No, the Neanderthal genome has not been completed

But the sequence obtained from a bone found in a Siberian cave is very good.

The new genome (in red) is shown in relationship to other human genomes.
The new genome (in red) is shown in relationship to other human genomes.

Today, the people behind the Neanderthal genome project (Svante Pääbo's group at the Max Planck Institute) loosed yet another Neanderthal genome on the world, a genome that many press outlets are calling "complete." This one comes from a single toe bone found in the same cave as the finger bone that helped us identify the Denisovans, an extinct group of humans who inhabited Asia tens of thousands of years ago. Apparently, something about the cave environment has preserved ancient DNA extremely well.

That good preservation, combined with improved techniques, has provided a very high quality new sequence. Genome sequences are obtained randomly, typically in stretches about a hundred bases long. Over something the size of a human genome (about 3 billion bases), this randomness means that some areas will be sequenced many, many times, and others will be missed entirely or contain errors that repeated sequencing would allow us to catch. The typical measure of quality for a genome is called "coverage," and that's simply the number of times the average base would be sequenced if every base was covered equally.

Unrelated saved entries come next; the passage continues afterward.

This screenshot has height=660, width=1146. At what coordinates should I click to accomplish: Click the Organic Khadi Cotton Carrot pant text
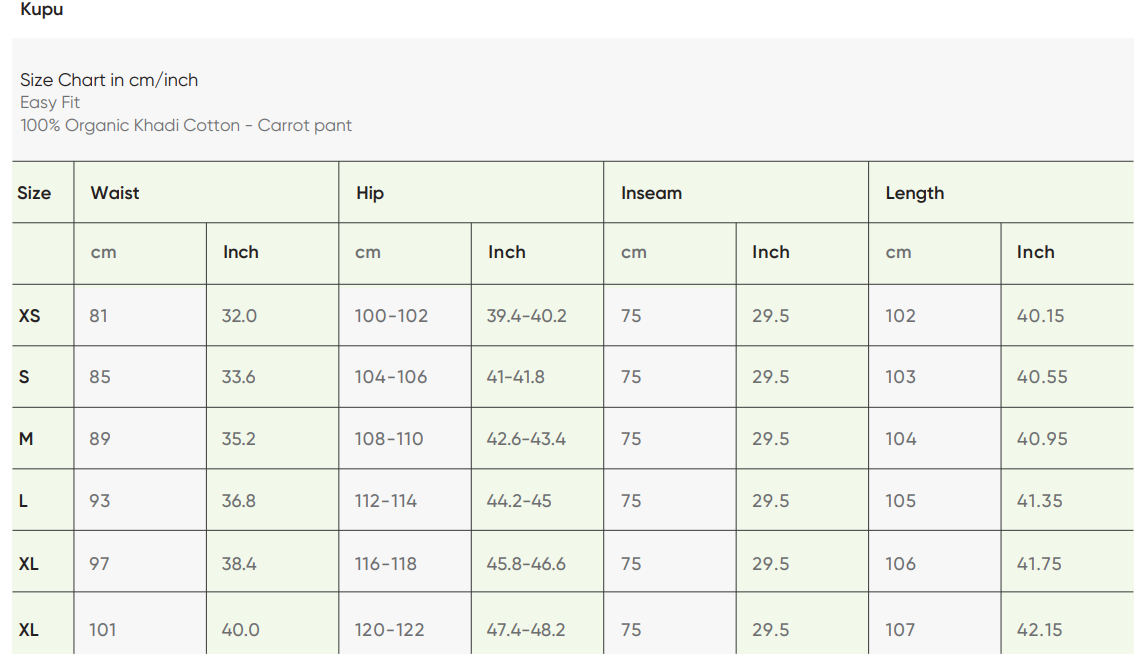pos(186,125)
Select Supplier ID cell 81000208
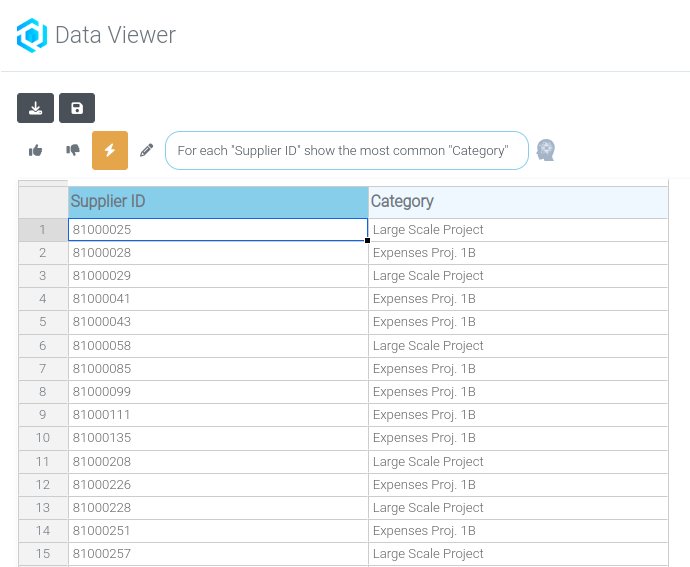The width and height of the screenshot is (690, 567). [218, 462]
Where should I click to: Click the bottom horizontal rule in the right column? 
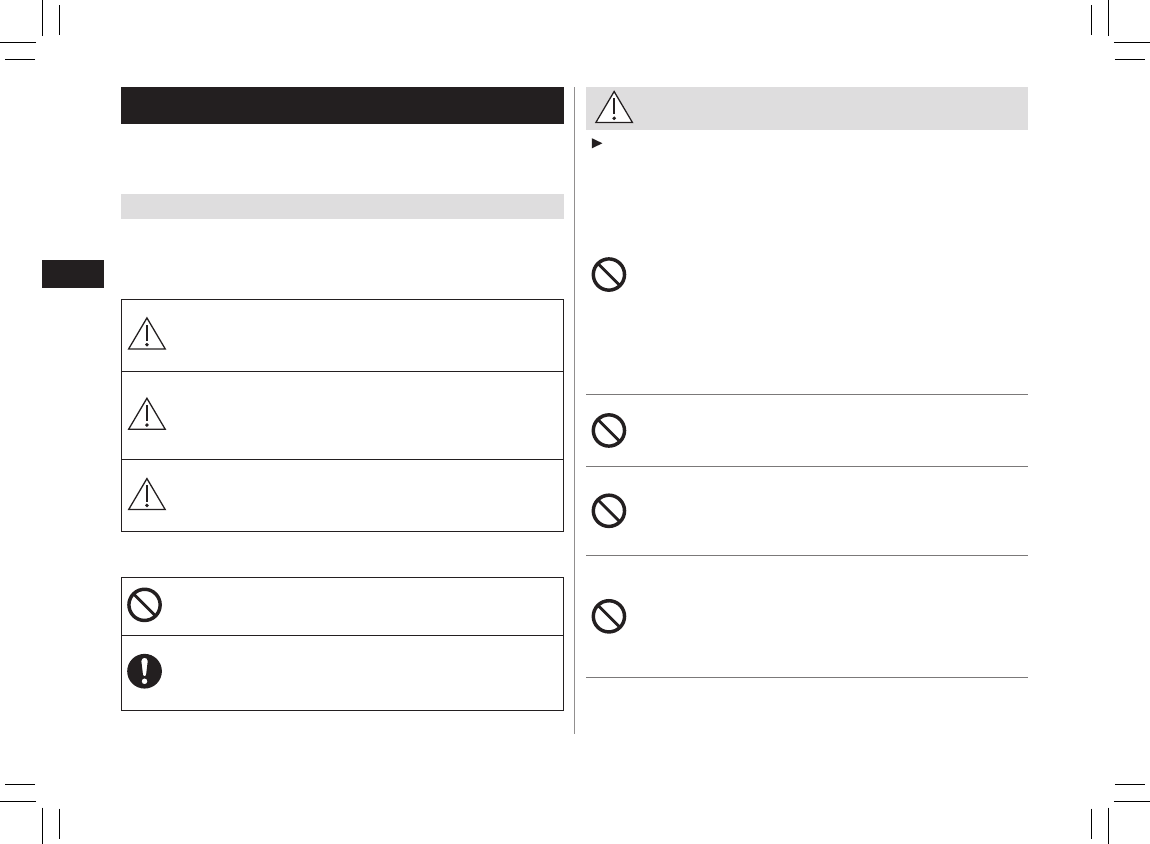[x=806, y=678]
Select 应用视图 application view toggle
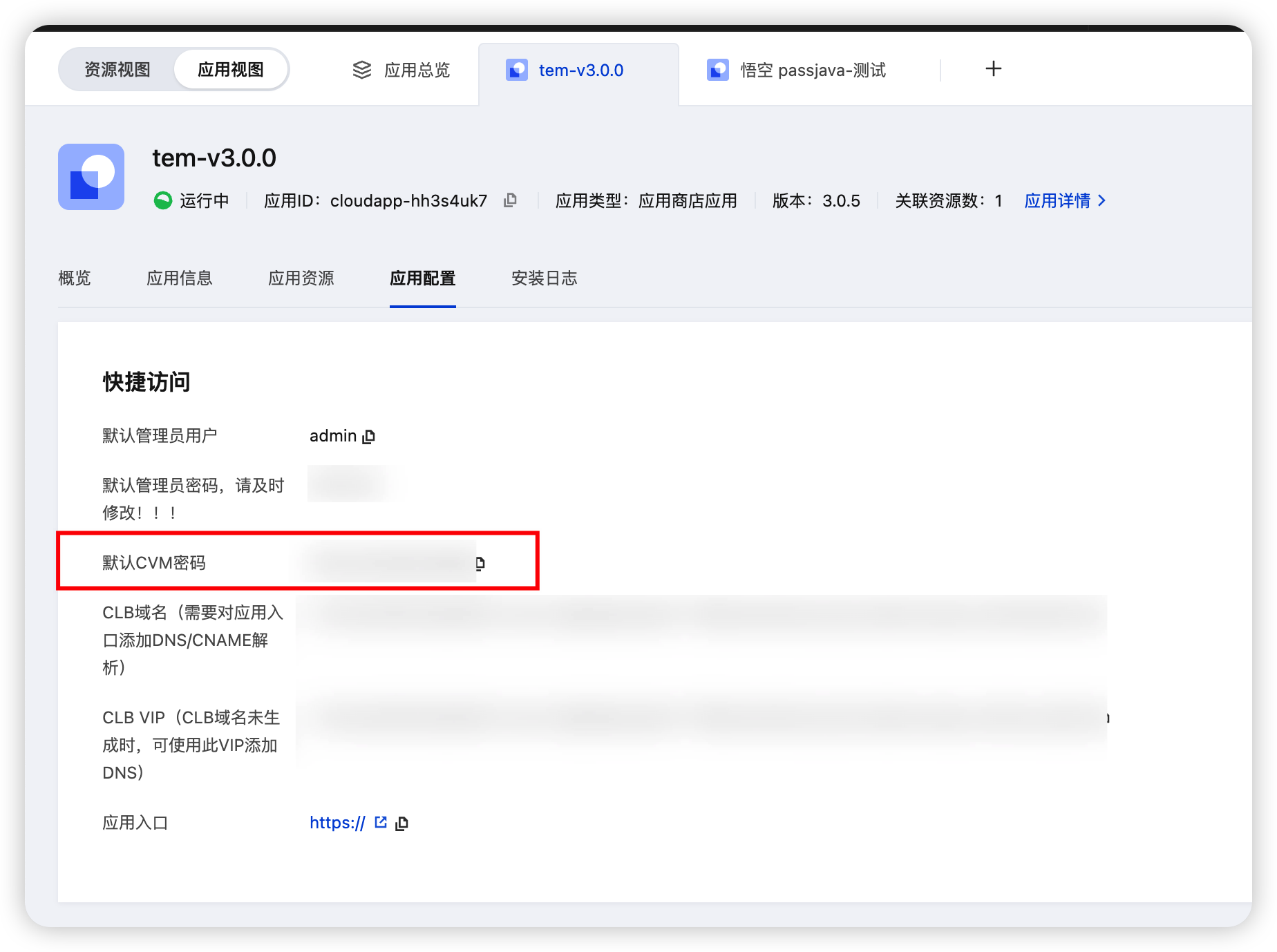The image size is (1277, 952). tap(231, 70)
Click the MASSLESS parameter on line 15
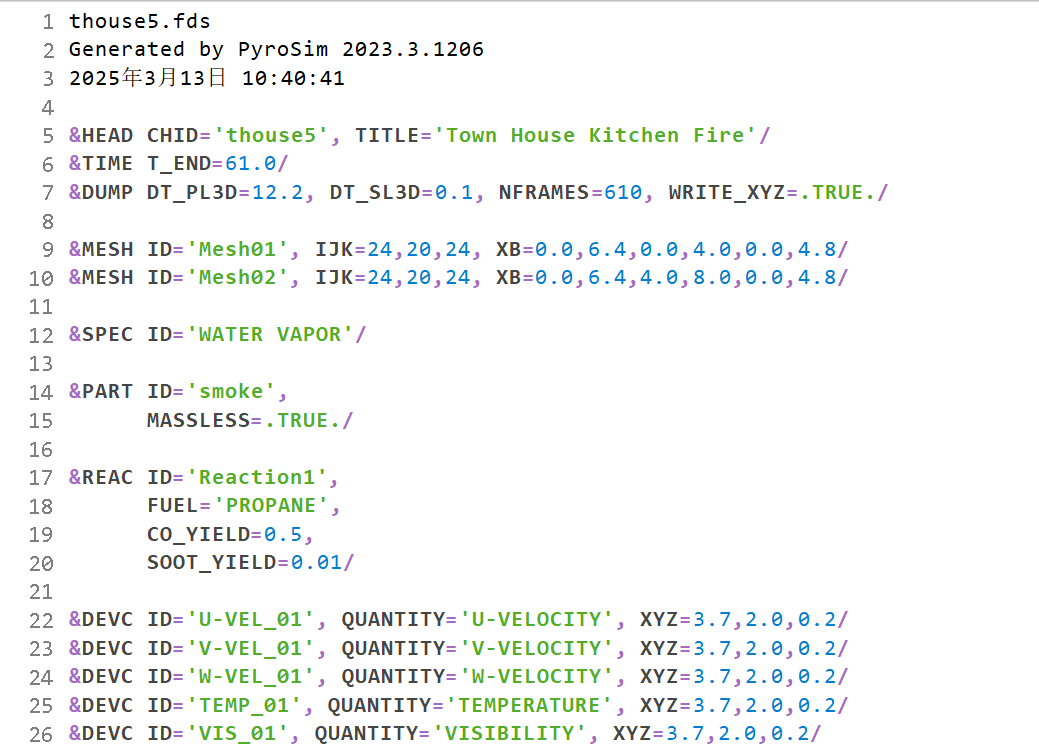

In this case, the genome has 50-fold coverage. That's well above draft quality (which tends to be around 30-fold), but there will definitely still be gaps, errors, and places in the genome that aren't sequenced at all. Still, that's about as good as we're likely to get with ancient genomes; the sequence includes almost all of the non-repetitive DNA found in the human genome, and it will provide a valuable resource for comparative studies.

The new genome, labelled Altai (after the region in Siberia where the Densiova cave is) in the diagram above, clearly groups outside the Denisovan and modern human lineages and in with other Neanderthals. But it's somewhat distant from the other Neanderthal genomic sequences we have, which are derived from bones found in Germany and Croatia. According to anthropologist John Hawks, there is also a Y chromosome present, which could allow some additional comparisons with modern humans.

As with the past sequences, the data has been placed in a public archive. Other scientists are free to analyze it, but they should coordinate any publications that analysis produces so that the people who generated the sequence get to have the first say on it.